# Ziel
Bitte ändere im Text über das Chaos bei Hesiod den Abschnitt zwischen "So in etwa gibt" und "Herv. v. mir)", beide eingeschlossen, indem du "Urzustand" durch "Anfangszustand" ersetzt. Gib den so geänderten Abschnitt wieder.

Ich mag dem nicht zustimmen, wenn ich andernorts lese, daß die Theogonie Hesiods lehre, daß das Universum einst aus dem uranfänglichen Chaos gebildet worden war ("universe, once it had been formed out of primeval Chaos" - Herrington, Introduction to Prometheus Bound, 1975)
So in etwa gibt das auch Wikipedia wieder: "In der Theogonie des griechischen Dichters Hesiod (ca. 700 v. Chr.) ist das Chaos der Urzustand der Welt: 'Wahrlich, zuerst entstand das Chaos und später die Erde...' (Vers 116). Das Chaos besitzt in diesem kosmogonischen Mythos Ähnlichkeit mit dem Nichts und der Leere." (Chaos ? Wikipedia Herv. v. mir)
Ähnlich Michael Brumbaugh (Chaos: A Critical Analysis of Theogonic Origins), der die (wohl nicht anderweitig publizierten Doktoral-) These vertritt, daß Chaos eine eigenständige Gottheit ist http://apaclassics.org/images/uploads/documents/abstracts/Brumbaugh.pdf).

# Bereitgestelltes Material
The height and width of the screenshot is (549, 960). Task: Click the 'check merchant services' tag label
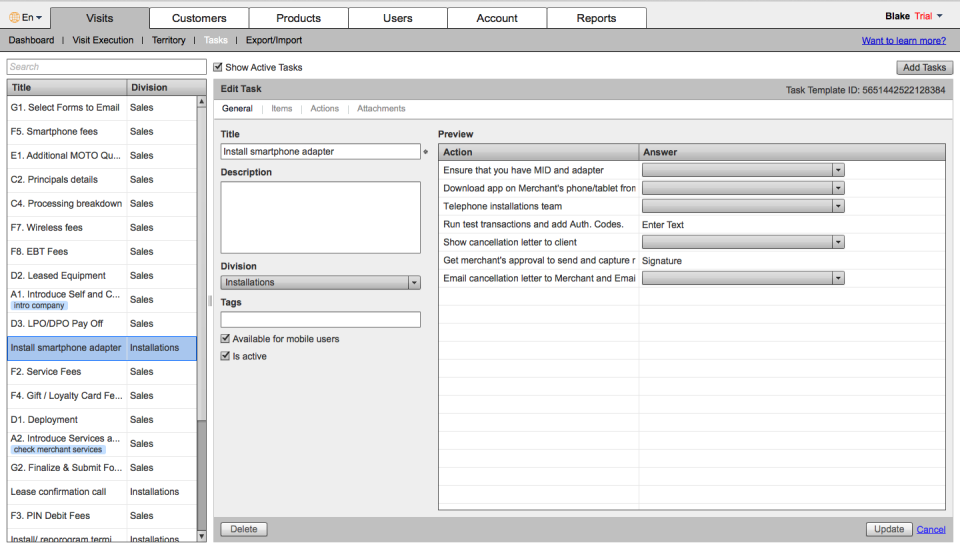58,450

# Lösung
So in etwa gibt das auch Wikipedia wieder: "In der Theogonie des griechischen Dichters Hesiod (ca. 700 v. Chr.) ist das Chaos der Anfangszustand der Welt: 'Wahrlich, zuerst entstand das Chaos und später die Erde...' (Vers 116). Das Chaos besitzt in diesem kosmogonischen Mythos Ähnlichkeit mit dem Nichts und der Leere." (Chaos ? Wikipedia Herv. v. mir)